No pós-guerra, até aos anos 70, presumia-se que as penas de prisão eram para ser usadas em última instância. Criou-se o anseio de se acabar com o seu uso para reprimir opiniões e oposições. Fazer presos de consciência ou presos políticos tornou-se sinal de totalitarismo.
A partir dos anos 80, e sobretudo 90, a globalização fez-se acompanhar pelo aumento do número de presos, sobretudo vítimas da guerra contra as drogas. A democracia tornou-se consensual com a implosão da União Soviética. As penas alternativas à prisão não reduziram o número de presos: permitiram o aumento do número de condenados. Prisões sobrelotadas tornaram-se supermercados de drogas ilícitas.
Nos paraísos fiscais, só entram as elites. Nas prisões, do outro lado do espectro social, entram sobretudo peões de guerras surdas e despolitizadas. Os crimes contra a economia, contra o meio ambiente, contra as sociedades, se tomarmos apenas em conta os registos criminais, são realizados por pilha-galinhas. Os crimes de colarinho branco só não são completamente impunes porque se intensifica a ansiedade para combater a corrupção. Como se costuma dizer, algo tem de mudar para que fique tudo na mesma.

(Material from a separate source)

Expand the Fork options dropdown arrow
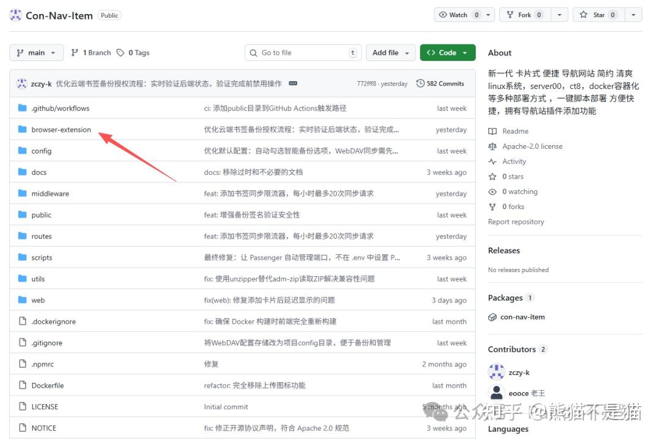This screenshot has width=659, height=439. click(559, 15)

A Revolução dos Cravos de 1974 libertou os presos, cujo número vinha diminuindo consistentemente em ditadura. A democracia encheu as prisões. As democracias, incluindo a portuguesa, revelaram-se vulneráveis aos discursos estigmatizantes dos políticos duros com o crime. Muito antes do surto fascizante que se instalou na vida política global, na segunda década do século, para ser político ou magistrado é preciso ter estômago para se conformar com os abusos do uso das condenações criminais. Face a este problema moral e político, os partidos acordaram entre si não discutir publicamente o assunto e acordar por unanimidade, à porta fechada e previamente, aquilo que fazer neste campo.

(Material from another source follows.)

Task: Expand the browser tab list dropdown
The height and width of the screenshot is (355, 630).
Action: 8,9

Esta é uma das dimensões do consenso democrático interpartidário de regime. Consenso que tem proporcionado o prestígio das atividades repressivas das polícias. Nos inquéritos de opinião, o prestígio das polícias aparece sistematicamente muito acima do prestígio das instituições democráticas e dos partidos. Partidos com argumentos policiais têm subido rapidamente nas sondagens e nas eleições.
A despolitização da vida democrática foi feita à custa de exclusão dos casos de polícia da discussão partidária e política. Tem por consequências a elitização da política institucional, a exclusão social, a tabloidização da comunicação social, o protagonismo de personagens policiais nas telenovelas e de personagens mediáticas na política, as votações eleitorais personalistas, em vez de serem de avaliação de programas políticos, etc.
Ainda que haja uma independência entre o poder político e o poder judicial, este último não é apolítico. Pelo contrário, quanto mais fraco o poder judicial se encontra, devido às políticas de globalização, desregulação e desterritorialização das jurisdições, mais se sente tentado em manifestar com ímpeto o poder que lhe sobra. À medida que os governos neoliberais se alinham mais com as necessidades das empresas, a justiça penal condena mais gente excluída, reforçando as exclusões socioeconómicas com estigmas penais.
Como dizem os sociólogos, o aumento das desigualdades sociais, o aumento dos privilégios das elites e das práticas estigmatizantes dos estados e das sociedades, é uma base frágil para as democracias se manterem.
Lutar pela democracia implica compreender a necessidade de minimizar os processos de criminalização. Compreender como as classes médias se sentem, ao mesmo tempo, defendidas e ameaçadas pelas polícias e pelas políticas do Estado. Tal como alguns dos imigrantes que votaram na extrema-direita se arrependeram de o terem feito, por terem sofrido pessoalmente a senha criminalizadora contra os trabalhadores estrangeiros, assim outros elementos das classes médias continuam a esperar mais do moralismo do que da racionalidade política, até que caem na pobreza envergonhada e ressentida e se entregam à vingança.
- Sobre António Pedro Dores -
É doutorado em Sociologia pelo Instituto Universitário de Lisboa (ISCTE), onde é professor auxiliar com agregação no Departamento de Sociologia. É autor de várias obras publicadas, tais como Prisões na Europa – Um debate que apenas começa (2003), Vozes contra o silêncio – Movimentos sociais nas prisões portuguesas (2004), Espírito de Submissão (2009) e Segredos das Prisões (2013). É abolicionista e foi o fundador da Associação Contra a Exclusão e pelo Desenvolvimento, que promovia os direitos de liberdade de expressão de pessoas reclusas. É o cronista convidado na sequência da reportagem «Crime e castigo ou crime e ressocialização: para que servem as prisões?».